Soudan du Sud : Cent jours d’espoir

Il y a huit ans, en juillet 2011, le Soudan du Sud proclamait son indépendance et devenait le plus jeune Etat du monde. Le Sud, en majorité chrétien, se séparait ainsi du Nord musulman, après des décennies de guerre civile entre rebelles sudistes et gouvernements successifs de Khartoum ayant fait des millions de morts. Après cette scission, de nombreux différends ont persisté entre les deux pays, d’une part, notamment sur le partage des revenus pétroliers, mais aussi entre les différentes ethnies à l’intérieur du Soudan du Sud, d’autre part. Une situation qui a abouti à une guerre civile dans ce tout- nouveau pays en décembre 2013 lorsque le chef de l’Etat, Salva Kiir, de l’ethnie majoritaire Dinka, a accusé son vice-président, Riek Machar, de l’ethnie Nuer, de fomenter un coup d’Etat. Des faits que Machar a niés avant de quitter le pays tout en appelant l’armée à renverser Kiir qui, selon lui, veut «allumer une guerre ethnique». Effectivement, leur rivalité a dégénéré en un conflit ethnique auquel diverses milices tribales se sont jointes.
En 2015, après un bilan humain catastrophique, un fragile accord de paix et de partage du pouvoir a été signé à Addis Abeba (en Ethiopie) sous l’égide de la communauté internationale. Ce qui a permis à Machar de revenir au pays en 2016, accompagné d’un fort contingent d’hommes armés, pour reprendre son poste de vice-président et former un gouvernement d’union nationale avec le président Kiir.
Un second accord de paix entre les deux belligérants a été signé en 2018. Mais depuis lors, le processus piétine et les incertitudes demeurent. Si fait qu’une première prorogation de six mois du délai leur avait été accordée sans succès, puis une nouvelle de 100 jours à compter de ce 13 novembre. Ce second « bonus » devrait non seulement permettre la formation d’un gouvernement d’union mais aussi régler les blocages concernant la sécurité et le découpage fédéral du pays. Mais pour les Sud Soudanais ainsi que pour certains observateurs de la scène politique dans ce pays, 100 jours, ce n’est rien au vu du niveau actuel du processus de paix. Et un des principaux éléments qui pourrait aider au dénouement de la crise est bel et bien le nerf de la guerre. En effet, le président Salva Kiir n’a pas encore débloqué les 100 millions de dollars nécessaires à l’application de l’accord, malgré la pression de l’Autorité intergouvernementale pour le développement. Incapacité financière ou manque de volonté politique ? Difficile d’y répondre. Mais l’opposition politique ne tergiverse pas. Elle est pour la deuxième hypothèse. Pour elle, M. Kiir refuse tout simplement de financer la paix. Une accusation que ce dernier n’admet pas et tente de calmer les esprits en appelant les signataires à être patients, promettant de parler avec tout le monde et de débloquer le reste de la somme convenue. Pour accroître la pression sur lui, il est attaqué sur un autre front.

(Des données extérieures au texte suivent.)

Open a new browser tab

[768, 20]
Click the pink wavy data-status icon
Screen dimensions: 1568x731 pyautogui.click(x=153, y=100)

D’aucuns estiment que s’il voulait réellement la paix, le président aurait libéré les prisonniers politiques et annulé son très controversé décret augmentant le nombre d’Etats fédéraux. Un décret qui, selon eux, peut être pris, sans négociations préalables.

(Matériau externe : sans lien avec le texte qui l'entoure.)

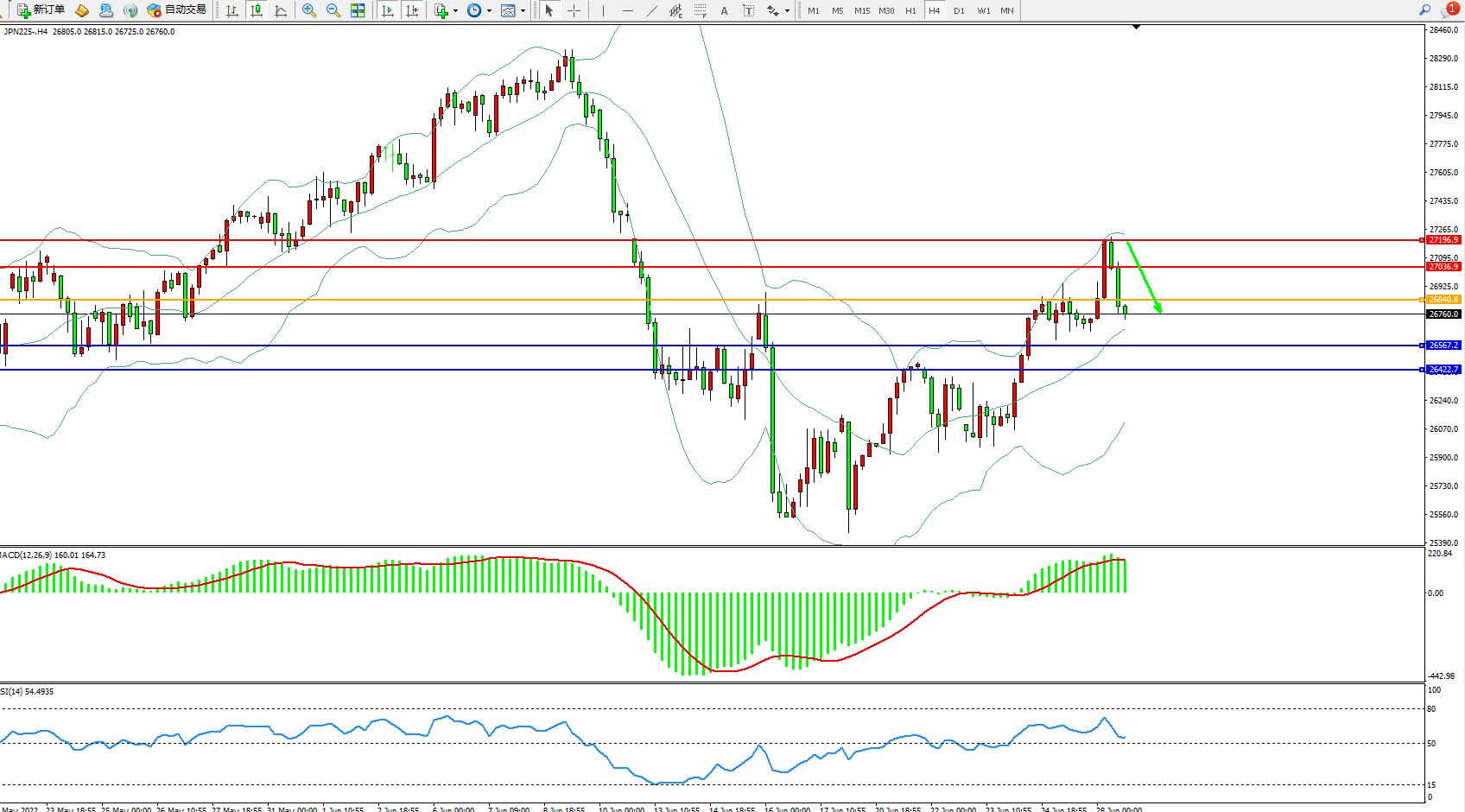Pick the Fibonacci retracement tool
Image resolution: width=1465 pixels, height=812 pixels.
click(x=701, y=10)
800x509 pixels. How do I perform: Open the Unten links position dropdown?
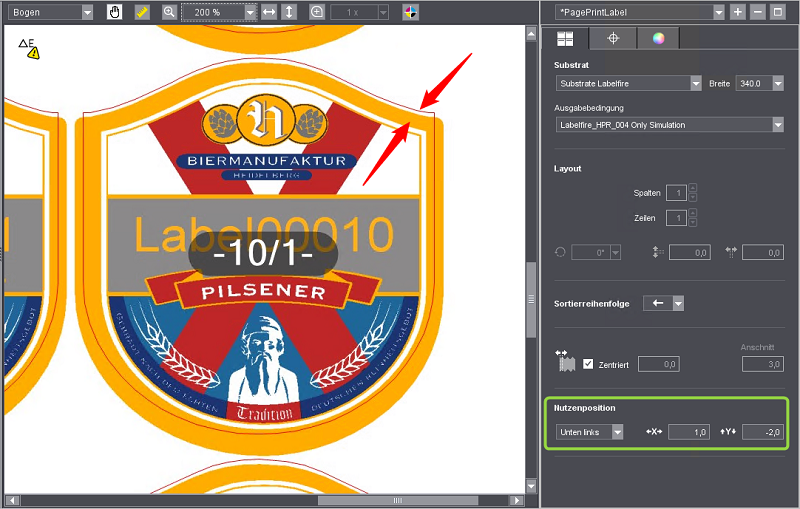[x=617, y=432]
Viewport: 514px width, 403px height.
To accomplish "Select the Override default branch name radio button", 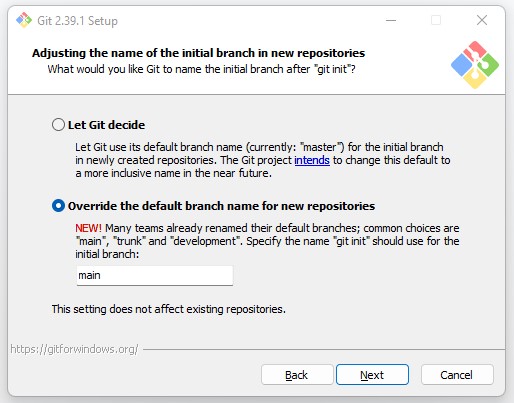I will (x=58, y=206).
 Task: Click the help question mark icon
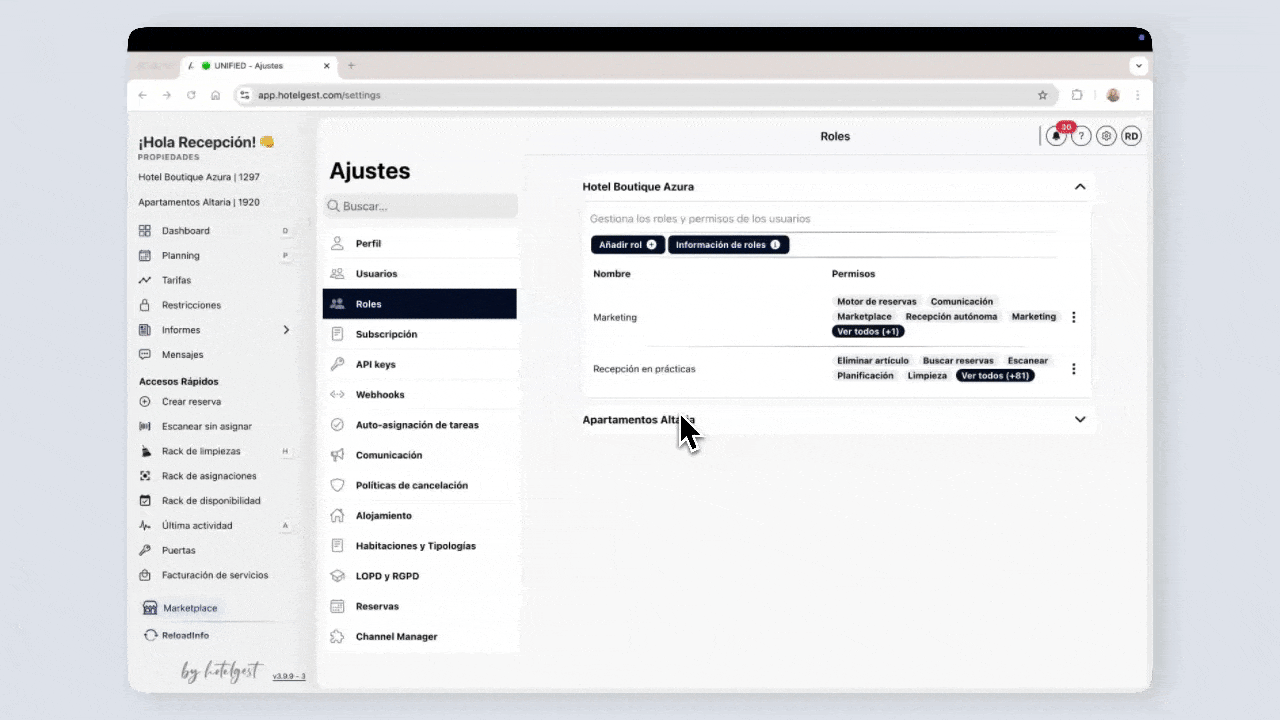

Si les autorités ne se ravisent pas, cette nouvelle prorogation risque aussi d’avoir de sérieuses répercussions sur l’économie du pays déjà pas très reluisante. En effet, déçus de ce nième sursis accordé à Salva Kiir et son rival, les Etats-Unis ont promis par exemple de revoir leur relation avec Juba, une allusion à d’éventuelles sanctions. Il reste à voir si le pays de l’oncle Sam prendra vraiment le risque de punir les autorités soudanaises dans cette période si sensible. Rien n’est moins sûr. En attendant, les Sud-Soudanais doivent prendre leur mal en patience. Leur salut ne viendra que d’une vraie volonté politique.